Whenever a line of the entries below holds the string "Choose", copy that line and return it.

==== Input data ====

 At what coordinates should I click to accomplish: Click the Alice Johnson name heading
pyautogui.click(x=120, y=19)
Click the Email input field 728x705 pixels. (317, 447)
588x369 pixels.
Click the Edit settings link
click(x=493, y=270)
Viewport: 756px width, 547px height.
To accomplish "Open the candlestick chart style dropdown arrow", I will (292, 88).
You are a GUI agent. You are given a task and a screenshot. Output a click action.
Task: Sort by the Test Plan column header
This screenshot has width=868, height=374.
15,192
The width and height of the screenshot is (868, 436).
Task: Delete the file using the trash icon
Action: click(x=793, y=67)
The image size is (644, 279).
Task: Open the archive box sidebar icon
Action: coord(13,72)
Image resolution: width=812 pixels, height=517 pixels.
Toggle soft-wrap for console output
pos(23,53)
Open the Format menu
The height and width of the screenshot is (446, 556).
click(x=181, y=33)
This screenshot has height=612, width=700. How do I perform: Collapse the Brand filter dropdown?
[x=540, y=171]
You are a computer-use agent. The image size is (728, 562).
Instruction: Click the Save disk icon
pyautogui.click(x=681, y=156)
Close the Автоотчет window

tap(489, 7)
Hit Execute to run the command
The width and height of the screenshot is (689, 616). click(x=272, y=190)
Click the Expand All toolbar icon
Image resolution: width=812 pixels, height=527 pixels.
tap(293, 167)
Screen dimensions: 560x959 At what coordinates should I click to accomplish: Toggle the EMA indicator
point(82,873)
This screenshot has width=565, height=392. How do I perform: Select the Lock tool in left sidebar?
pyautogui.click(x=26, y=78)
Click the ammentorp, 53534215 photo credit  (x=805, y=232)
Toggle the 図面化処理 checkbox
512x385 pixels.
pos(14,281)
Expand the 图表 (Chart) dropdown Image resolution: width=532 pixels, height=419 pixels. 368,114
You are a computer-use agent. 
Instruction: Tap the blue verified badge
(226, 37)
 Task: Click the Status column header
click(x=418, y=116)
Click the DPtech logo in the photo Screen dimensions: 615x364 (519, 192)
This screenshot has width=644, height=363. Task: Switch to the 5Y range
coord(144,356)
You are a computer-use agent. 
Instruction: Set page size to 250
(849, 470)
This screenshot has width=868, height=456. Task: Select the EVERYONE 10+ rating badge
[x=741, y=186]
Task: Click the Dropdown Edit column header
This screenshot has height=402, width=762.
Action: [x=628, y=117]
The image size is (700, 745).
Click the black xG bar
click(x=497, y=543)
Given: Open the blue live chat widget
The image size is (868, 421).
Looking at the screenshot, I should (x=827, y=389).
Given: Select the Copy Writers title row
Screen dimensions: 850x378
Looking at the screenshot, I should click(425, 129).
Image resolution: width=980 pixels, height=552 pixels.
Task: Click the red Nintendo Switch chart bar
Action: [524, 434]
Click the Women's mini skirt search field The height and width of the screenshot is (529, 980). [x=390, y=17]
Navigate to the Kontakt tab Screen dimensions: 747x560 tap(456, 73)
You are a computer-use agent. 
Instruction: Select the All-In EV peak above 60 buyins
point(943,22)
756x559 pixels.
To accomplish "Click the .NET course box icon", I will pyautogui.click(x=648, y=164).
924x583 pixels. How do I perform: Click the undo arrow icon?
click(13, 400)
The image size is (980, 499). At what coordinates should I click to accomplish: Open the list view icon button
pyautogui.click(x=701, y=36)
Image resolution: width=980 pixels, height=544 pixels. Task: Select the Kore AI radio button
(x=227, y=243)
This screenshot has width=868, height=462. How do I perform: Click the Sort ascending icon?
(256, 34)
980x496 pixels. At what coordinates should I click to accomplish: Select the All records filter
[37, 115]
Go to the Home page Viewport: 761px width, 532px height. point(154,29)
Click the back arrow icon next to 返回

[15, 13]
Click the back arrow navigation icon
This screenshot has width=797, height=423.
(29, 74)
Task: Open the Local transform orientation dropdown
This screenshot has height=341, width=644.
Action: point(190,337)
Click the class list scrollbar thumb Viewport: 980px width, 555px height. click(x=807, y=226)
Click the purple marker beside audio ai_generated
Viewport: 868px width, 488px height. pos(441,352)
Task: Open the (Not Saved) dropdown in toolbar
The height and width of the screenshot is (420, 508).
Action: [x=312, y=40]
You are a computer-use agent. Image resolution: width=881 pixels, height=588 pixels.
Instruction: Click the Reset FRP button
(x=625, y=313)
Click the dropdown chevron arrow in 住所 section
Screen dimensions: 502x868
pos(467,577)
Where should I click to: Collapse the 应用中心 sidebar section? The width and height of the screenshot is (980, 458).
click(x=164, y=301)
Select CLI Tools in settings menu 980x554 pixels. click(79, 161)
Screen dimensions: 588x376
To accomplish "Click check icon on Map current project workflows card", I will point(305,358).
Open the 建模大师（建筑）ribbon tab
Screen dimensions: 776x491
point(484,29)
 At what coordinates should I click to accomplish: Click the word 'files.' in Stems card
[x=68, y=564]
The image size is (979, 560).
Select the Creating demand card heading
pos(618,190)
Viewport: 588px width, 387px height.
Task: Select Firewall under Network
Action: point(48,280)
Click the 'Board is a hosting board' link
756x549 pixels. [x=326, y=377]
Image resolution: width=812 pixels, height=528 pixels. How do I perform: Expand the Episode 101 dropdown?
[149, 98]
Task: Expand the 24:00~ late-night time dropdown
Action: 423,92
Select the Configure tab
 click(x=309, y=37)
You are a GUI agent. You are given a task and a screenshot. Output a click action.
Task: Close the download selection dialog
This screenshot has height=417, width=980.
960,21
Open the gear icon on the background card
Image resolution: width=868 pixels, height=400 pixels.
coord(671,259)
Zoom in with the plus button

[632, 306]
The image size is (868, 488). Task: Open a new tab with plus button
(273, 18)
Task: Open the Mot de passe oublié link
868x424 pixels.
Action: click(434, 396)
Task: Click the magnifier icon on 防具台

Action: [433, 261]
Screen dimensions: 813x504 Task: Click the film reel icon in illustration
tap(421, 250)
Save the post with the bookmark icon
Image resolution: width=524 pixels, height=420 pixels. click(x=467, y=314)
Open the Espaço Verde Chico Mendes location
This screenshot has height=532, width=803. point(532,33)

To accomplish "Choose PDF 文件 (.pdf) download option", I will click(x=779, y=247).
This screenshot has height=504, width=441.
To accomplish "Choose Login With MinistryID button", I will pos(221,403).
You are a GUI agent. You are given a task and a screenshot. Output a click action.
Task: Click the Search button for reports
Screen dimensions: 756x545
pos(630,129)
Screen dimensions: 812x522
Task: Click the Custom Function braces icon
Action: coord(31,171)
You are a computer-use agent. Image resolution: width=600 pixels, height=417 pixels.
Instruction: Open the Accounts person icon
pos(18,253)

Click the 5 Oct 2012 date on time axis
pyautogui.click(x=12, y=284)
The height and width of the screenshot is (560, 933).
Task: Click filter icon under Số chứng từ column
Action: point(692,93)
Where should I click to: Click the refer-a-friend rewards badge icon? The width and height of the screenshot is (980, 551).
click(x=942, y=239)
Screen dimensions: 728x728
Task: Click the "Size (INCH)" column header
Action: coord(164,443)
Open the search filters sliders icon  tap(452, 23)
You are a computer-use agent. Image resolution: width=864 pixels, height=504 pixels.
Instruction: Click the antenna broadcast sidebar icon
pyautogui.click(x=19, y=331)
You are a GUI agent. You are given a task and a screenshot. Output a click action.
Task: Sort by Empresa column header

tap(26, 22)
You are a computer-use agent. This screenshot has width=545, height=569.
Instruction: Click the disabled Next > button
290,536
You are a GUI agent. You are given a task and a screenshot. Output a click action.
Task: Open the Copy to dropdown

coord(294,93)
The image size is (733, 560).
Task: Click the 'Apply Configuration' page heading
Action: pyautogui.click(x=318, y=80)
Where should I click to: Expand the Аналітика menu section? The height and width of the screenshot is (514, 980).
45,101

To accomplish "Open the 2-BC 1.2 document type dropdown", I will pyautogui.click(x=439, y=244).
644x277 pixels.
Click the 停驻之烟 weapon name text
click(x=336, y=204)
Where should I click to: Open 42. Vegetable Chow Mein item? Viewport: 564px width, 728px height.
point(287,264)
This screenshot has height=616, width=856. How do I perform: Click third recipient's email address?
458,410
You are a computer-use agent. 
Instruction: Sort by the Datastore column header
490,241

====

* Solution to the problem *
To accomplish "Choose PDF 文件 (.pdf) download option", I will click(x=779, y=247).
To accomplish "Choose Login With MinistryID button", I will pos(221,403).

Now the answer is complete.